Koblentz

Wtorek, 2 maja 2017 · Komentarze(6)
Dzisiaj tylko pasjonaci jazdy rowerem, albo wariaci wypuścili się w trasę przy tym wiejącym wietrze. Jak żyję "zefirek" nigdy mnie tak nie sponiewierał, szczególnie od Marienthal do Glashutte, gdzie znajdują się bezkresne otwarte tereny pastwisk. Dopiero w Glashutte mogłem się schować w leśnych ostępach i trochę odpocząć (do tej pory szumi mi w głowie od tego wiatru).
Trasa to taka moja "pentelka"  w kierunku Koblentz.



Remont kościoła w Mewegen i odpoczywający "bociek"


Rothenklempenow
Tablica na kościele w Rothenklempenow


Do tego zdjęcia natchnął mnie 
Michał vel Michuss


...i tradycyjnie mauzoleum rodziny von Eickstedt w Koblentz


...nareszcie pękł 1 tysiączek



.

Komentarze (6)

Zaskoczony byłem faktem, że tym razem pojechałeś nieco inaczej niż wcześniej bywało, więc nie na północ lecz na zachód. Po części Twoja wycieczka była przez nasze tereny. Oczywiście podzielam Mirku Twoje uwagi, że trzeba było siedzieć w domu a nie narażać się na silny wiatr - a wiało przez parę dni.Ciekawy jestem jaka jest Twoja opinia na ile jest przydatna zaprawa w postaci "kijków" czyli NW nordic walking ?

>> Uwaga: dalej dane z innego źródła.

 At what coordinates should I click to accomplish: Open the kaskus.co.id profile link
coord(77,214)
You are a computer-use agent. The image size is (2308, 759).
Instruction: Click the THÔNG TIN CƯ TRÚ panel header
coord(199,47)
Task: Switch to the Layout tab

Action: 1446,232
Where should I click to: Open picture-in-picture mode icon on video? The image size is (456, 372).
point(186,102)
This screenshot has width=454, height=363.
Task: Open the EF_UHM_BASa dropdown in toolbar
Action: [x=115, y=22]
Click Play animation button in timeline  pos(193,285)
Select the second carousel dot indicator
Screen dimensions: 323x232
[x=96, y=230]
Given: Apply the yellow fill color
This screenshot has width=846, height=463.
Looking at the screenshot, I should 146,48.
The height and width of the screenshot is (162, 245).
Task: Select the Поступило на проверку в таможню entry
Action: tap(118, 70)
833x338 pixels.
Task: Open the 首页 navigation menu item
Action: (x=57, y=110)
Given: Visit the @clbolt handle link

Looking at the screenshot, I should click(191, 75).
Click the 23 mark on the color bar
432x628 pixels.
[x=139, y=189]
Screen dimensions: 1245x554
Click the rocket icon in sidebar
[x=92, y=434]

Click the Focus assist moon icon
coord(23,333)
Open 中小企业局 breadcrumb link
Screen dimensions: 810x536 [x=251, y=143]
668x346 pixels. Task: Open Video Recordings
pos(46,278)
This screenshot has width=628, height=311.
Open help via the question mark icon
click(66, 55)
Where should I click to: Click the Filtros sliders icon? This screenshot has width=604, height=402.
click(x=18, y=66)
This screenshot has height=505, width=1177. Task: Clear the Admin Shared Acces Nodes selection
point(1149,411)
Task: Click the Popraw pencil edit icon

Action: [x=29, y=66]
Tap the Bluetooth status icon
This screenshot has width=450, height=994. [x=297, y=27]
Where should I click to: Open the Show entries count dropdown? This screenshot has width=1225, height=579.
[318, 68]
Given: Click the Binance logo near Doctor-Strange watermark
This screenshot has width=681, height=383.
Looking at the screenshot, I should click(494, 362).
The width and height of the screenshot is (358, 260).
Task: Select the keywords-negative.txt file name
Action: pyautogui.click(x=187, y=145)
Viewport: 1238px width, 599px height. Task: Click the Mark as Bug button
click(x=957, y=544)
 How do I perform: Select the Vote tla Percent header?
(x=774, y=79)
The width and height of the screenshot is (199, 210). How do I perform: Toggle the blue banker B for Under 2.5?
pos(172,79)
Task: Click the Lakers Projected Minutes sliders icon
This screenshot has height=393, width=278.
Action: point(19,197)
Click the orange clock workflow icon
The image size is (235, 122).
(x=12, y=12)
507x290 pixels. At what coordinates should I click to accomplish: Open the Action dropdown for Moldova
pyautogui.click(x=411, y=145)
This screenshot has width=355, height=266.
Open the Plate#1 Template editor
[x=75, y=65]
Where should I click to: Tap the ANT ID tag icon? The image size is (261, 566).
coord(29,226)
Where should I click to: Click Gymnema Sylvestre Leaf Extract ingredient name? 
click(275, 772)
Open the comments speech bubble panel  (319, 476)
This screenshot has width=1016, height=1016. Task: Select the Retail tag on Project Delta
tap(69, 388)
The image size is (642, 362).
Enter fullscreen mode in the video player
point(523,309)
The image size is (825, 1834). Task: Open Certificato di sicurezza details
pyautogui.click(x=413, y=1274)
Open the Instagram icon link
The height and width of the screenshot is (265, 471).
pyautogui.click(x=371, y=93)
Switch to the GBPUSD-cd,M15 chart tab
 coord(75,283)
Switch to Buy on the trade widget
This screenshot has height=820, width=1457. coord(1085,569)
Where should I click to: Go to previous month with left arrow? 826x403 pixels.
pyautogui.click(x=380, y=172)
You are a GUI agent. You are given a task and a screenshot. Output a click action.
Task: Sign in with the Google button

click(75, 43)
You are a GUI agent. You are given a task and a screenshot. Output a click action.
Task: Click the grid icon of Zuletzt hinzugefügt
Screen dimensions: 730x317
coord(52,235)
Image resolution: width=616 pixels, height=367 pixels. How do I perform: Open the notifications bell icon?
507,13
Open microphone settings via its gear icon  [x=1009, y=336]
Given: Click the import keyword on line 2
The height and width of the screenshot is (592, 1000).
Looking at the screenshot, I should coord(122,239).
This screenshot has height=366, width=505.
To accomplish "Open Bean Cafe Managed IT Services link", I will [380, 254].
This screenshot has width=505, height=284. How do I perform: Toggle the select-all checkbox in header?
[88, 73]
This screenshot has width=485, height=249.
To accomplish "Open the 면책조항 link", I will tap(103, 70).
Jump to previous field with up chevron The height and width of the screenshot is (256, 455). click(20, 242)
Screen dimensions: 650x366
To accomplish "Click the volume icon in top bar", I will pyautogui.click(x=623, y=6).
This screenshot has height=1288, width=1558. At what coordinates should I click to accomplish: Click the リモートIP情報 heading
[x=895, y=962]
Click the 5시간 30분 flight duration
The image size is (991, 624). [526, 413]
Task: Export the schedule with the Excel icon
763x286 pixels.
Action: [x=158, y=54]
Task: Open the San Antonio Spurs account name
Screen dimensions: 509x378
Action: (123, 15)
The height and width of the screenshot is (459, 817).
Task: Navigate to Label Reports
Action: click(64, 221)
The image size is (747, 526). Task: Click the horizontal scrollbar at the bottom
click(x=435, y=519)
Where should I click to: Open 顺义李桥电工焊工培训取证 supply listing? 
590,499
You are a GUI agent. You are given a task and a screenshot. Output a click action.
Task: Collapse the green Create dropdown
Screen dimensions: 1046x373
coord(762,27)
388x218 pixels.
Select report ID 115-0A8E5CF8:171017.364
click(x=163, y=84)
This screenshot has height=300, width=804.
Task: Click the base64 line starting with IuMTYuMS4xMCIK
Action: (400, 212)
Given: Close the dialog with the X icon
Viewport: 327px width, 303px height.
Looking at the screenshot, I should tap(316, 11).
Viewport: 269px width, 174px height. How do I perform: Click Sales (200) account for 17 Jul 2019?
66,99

jotwu 20:49 środa, 3 maja 2017

Mirek podziw :) Wiatr wredny a ty sobie średnią ponad 23 km/h wykręcasz :)

Trendix 16:46 środa, 3 maja 2017

Bardzo ciekawe zdjęcia, z przyjemnością pooglądałam.

niradhara 16:38 środa, 3 maja 2017

Wiało,wiało i kilometrów na wiało

strus 15:10 wtorek, 2 maja 2017

Dziś rano jechałem podobnie i muszę przyznać, że przejazd przez pastwiska nie był taki łatwy. Pozdrawiam.